Source records
--- Start ---

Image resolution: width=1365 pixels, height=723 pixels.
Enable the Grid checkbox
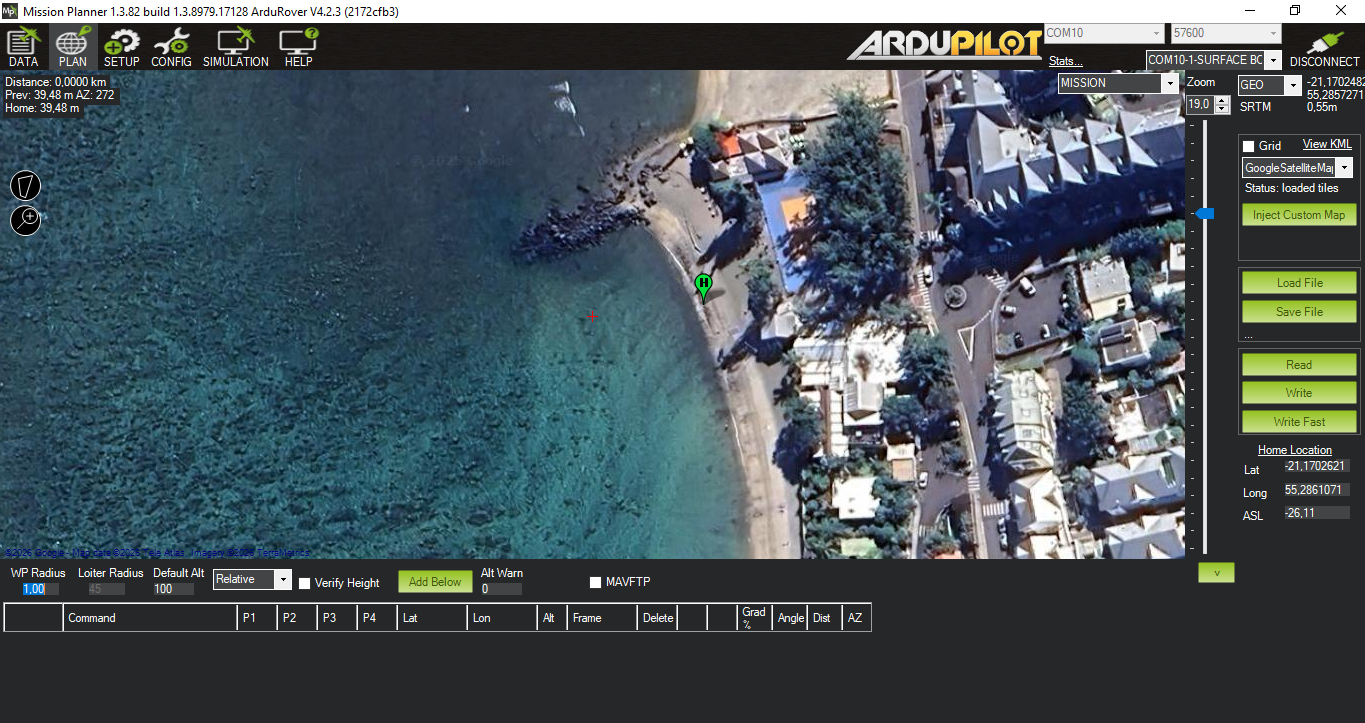tap(1248, 146)
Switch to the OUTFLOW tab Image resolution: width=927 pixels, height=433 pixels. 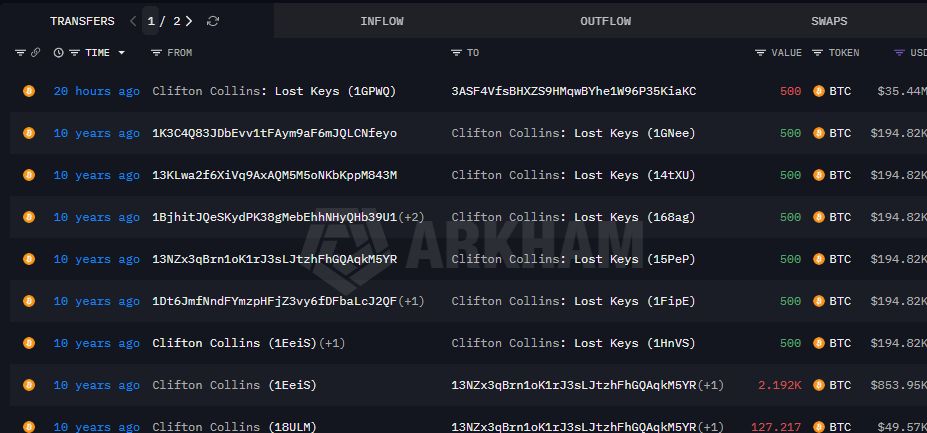click(605, 21)
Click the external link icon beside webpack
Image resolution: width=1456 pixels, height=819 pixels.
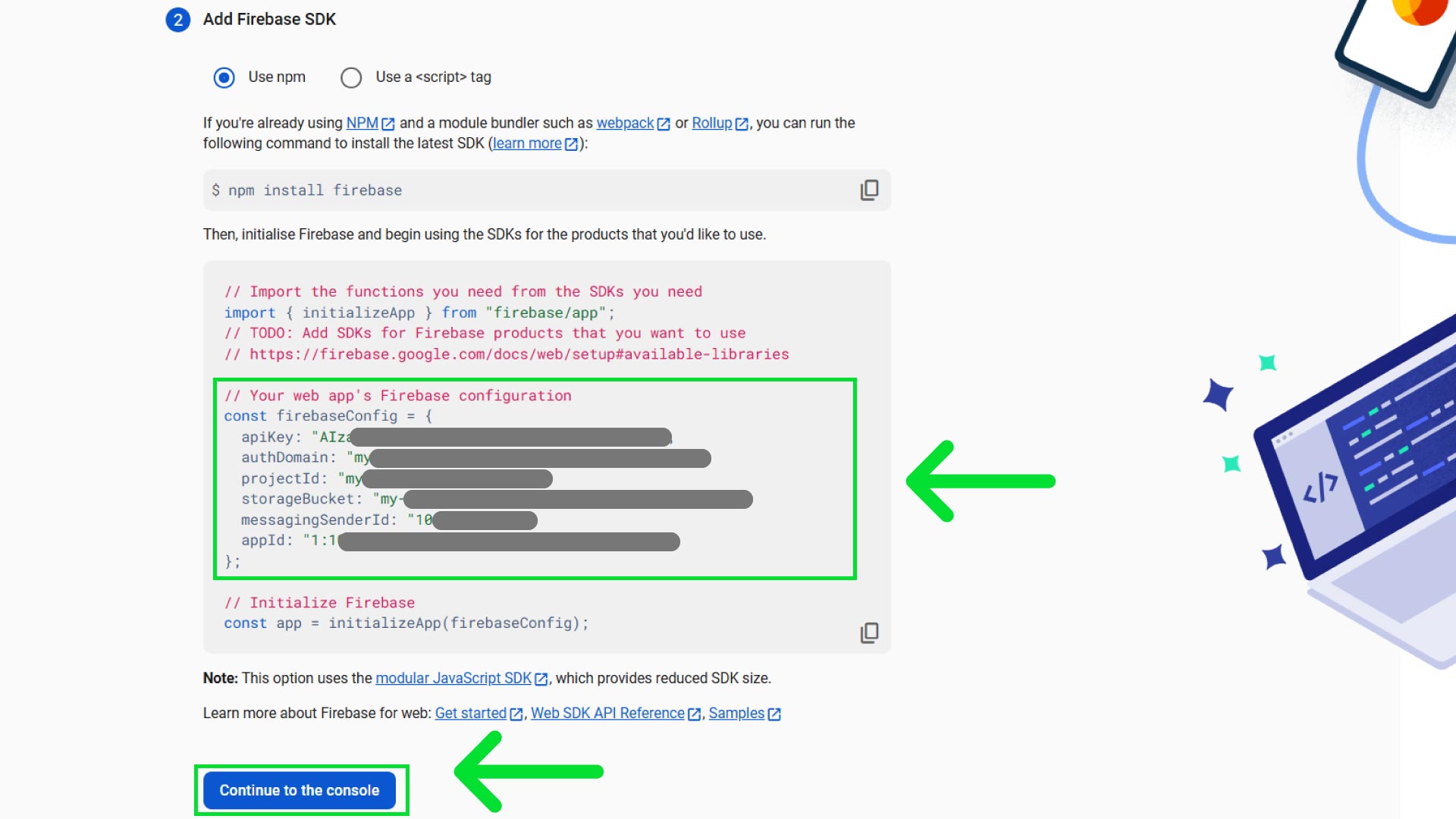664,123
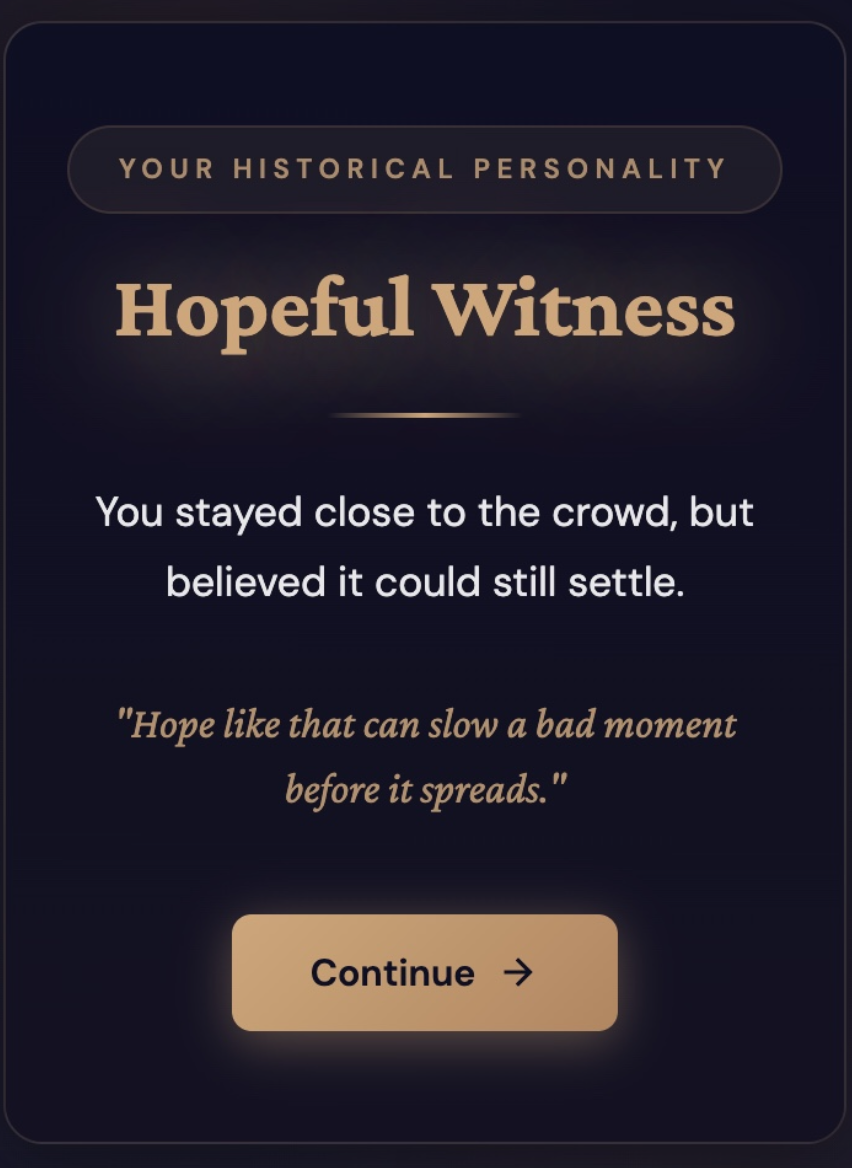Select the Hopeful Witness heading
852x1168 pixels.
point(424,308)
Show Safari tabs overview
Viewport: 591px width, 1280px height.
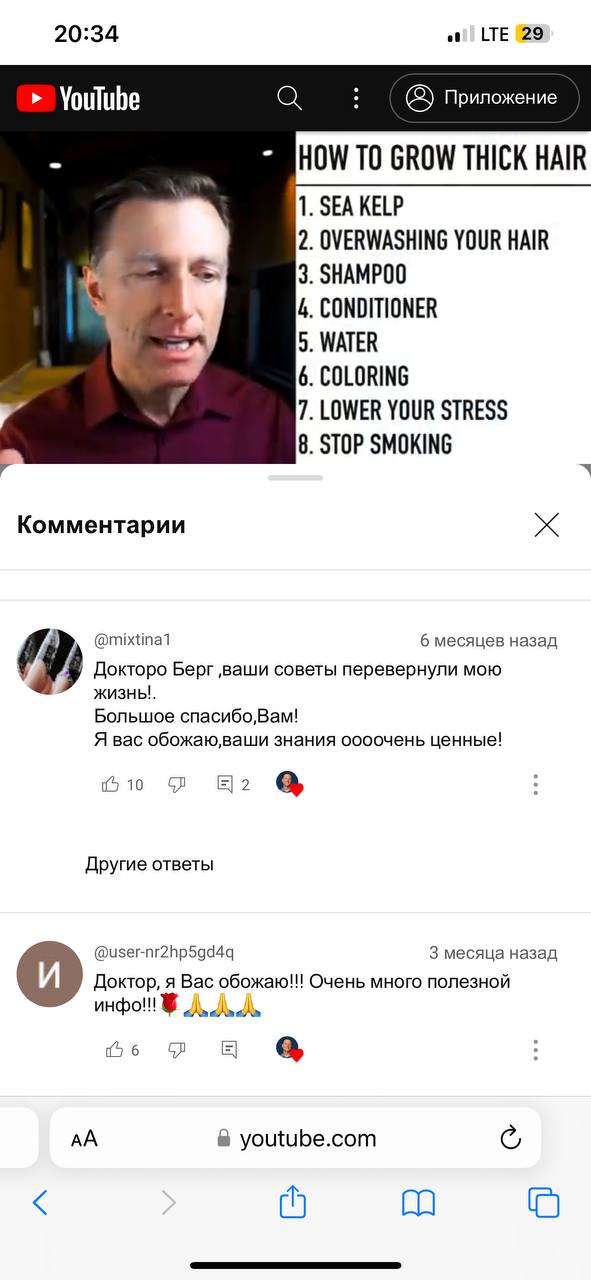coord(543,1202)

--- End ---

EXERCISE INSTRUCTIONS: Copy the lines of the data word for word, from the line containing "Show Safari tabs overview" down through the end of the data. Leave out the pictures.

TASK OUTPUT:
Show Safari tabs overview
Viewport: 591px width, 1280px height.
coord(543,1202)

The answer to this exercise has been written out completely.